- [EXERCICES À TRAITER]
1. Résumez en deux phrases l'extrait sur les chiens de l'île.
2. Relevez toutes les formes verbales conjuguées au passé simple dans l'extrait sur les chiens de l'île, dans leur ordre d'apparition.
3. Restituez à l'identique le passage de l'extrait sur les chiens de l'île qui commence aux mots « Les Chiens, qui, comme » et s'arrête après les mots « goût de Poisson. ».

- [EXTRAIT À LIRE]
================

Les Chiens, qui, comme je l’ai dit, ont détruit ou chassé les Chèvres de toutes les parties accessibles de l’Ile, sont de différentes espèces, et ont prodigieusement multiplié. Ils venoient quelquefois nous rendre visite pendant la nuit, et nous déroboient nos provisions ; et il arriva même une ou deux fois, que trouvant quelqu’un des nôtres à l’écart, ils l’attaquèrent ; mais comme il vint du secours à tems, on les mit en fuite avant qu’ils eussent eu le tems de faire aucun mal. Depuis que les Chèvres ne leur servent plus de nourriture, il y a lieu de supposer qu’ils vivent principalement de jeunes Veaux marins. Ce qu’il y a de sur, с’est que plusieurs de nos gens ayant tué des Chiens, et les ayant mangés, leur trouvèrent un goût de Poisson.

================

- [DONNÉES AFFICHÉES]
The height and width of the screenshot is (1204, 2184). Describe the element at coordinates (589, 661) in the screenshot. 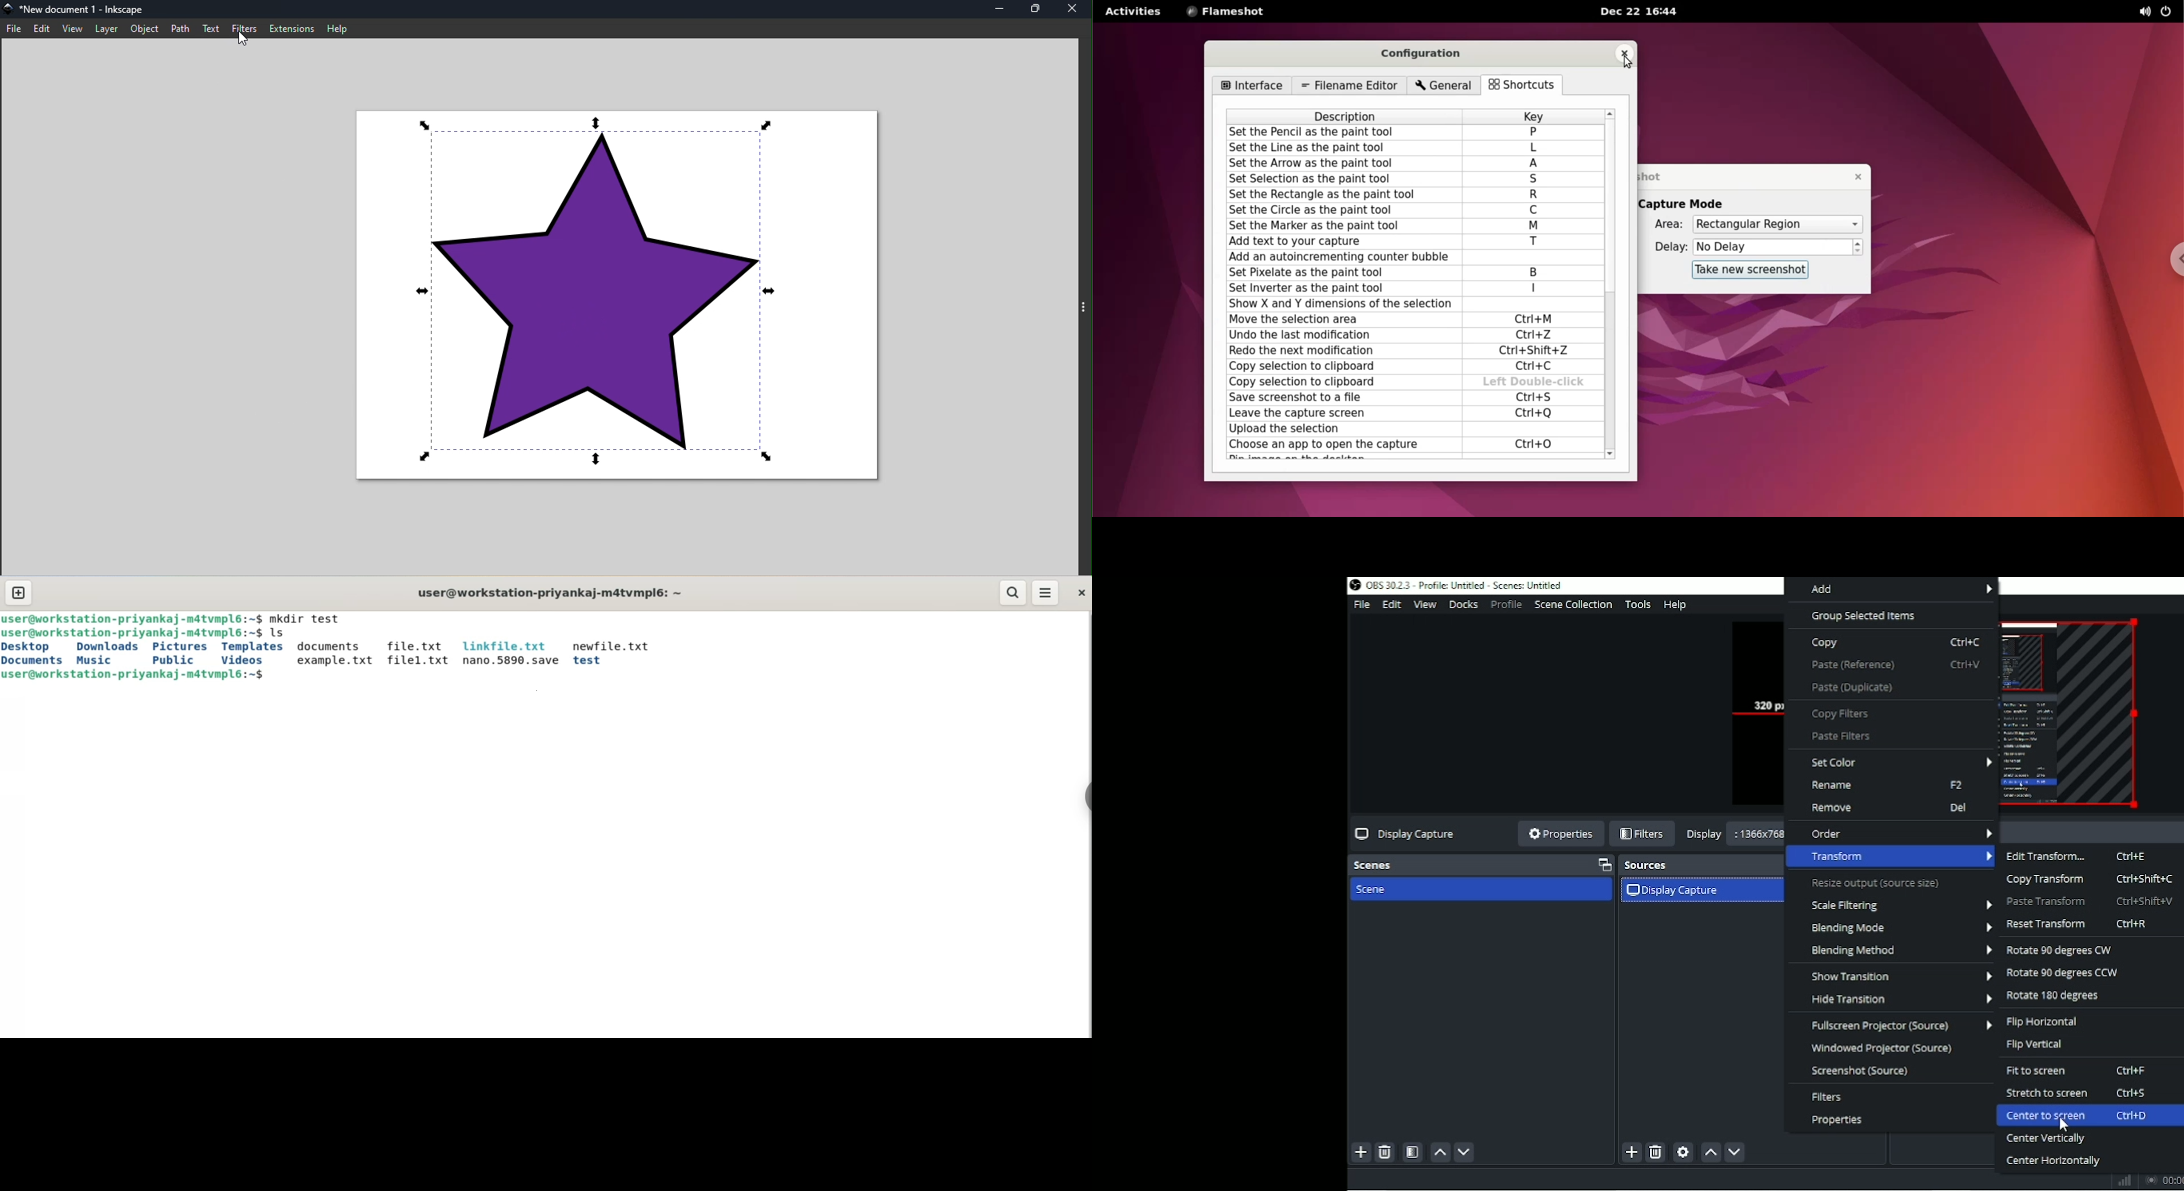

I see `test` at that location.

================

- [RÉPONSES COMPLÈTES]
1. Les chiens de l'île, de différentes espèces, ont détruit ou chassé les chèvres de toutes les parties accessibles et se sont prodigieusement multipliés ; ils venaient parfois la nuit dérober les provisions et attaquèrent une ou deux fois un homme à l'écart, mais furent mis en fuite avant d'avoir fait aucun mal. Depuis que les chèvres ne les nourrissent plus, on suppose qu'ils vivent principalement de jeunes veaux marins, et les hommes qui en tuèrent et en mangèrent leur trouvèrent un goût de poisson.

2. arriva, attaquèrent, vint, mit, trouvèrent

3.
Les Chiens, qui, comme je l’ai dit, ont détruit ou chassé les Chèvres de toutes les parties accessibles de l’Ile, sont de différentes espèces, et ont prodigieusement multiplié. Ils venoient quelquefois nous rendre visite pendant la nuit, et nous déroboient nos provisions ; et il arriva même une ou deux fois, que trouvant quelqu’un des nôtres à l’écart, ils l’attaquèrent ; mais comme il vint du secours à tems, on les mit en fuite avant qu’ils eussent eu le tems de faire aucun mal. Depuis que les Chèvres ne leur servent plus de nourriture, il y a lieu de supposer qu’ils vivent principalement de jeunes Veaux marins. Ce qu’il y a de sur, с’est que plusieurs de nos gens ayant tué des Chiens, et les ayant mangés, leur trouvèrent un goût de Poisson.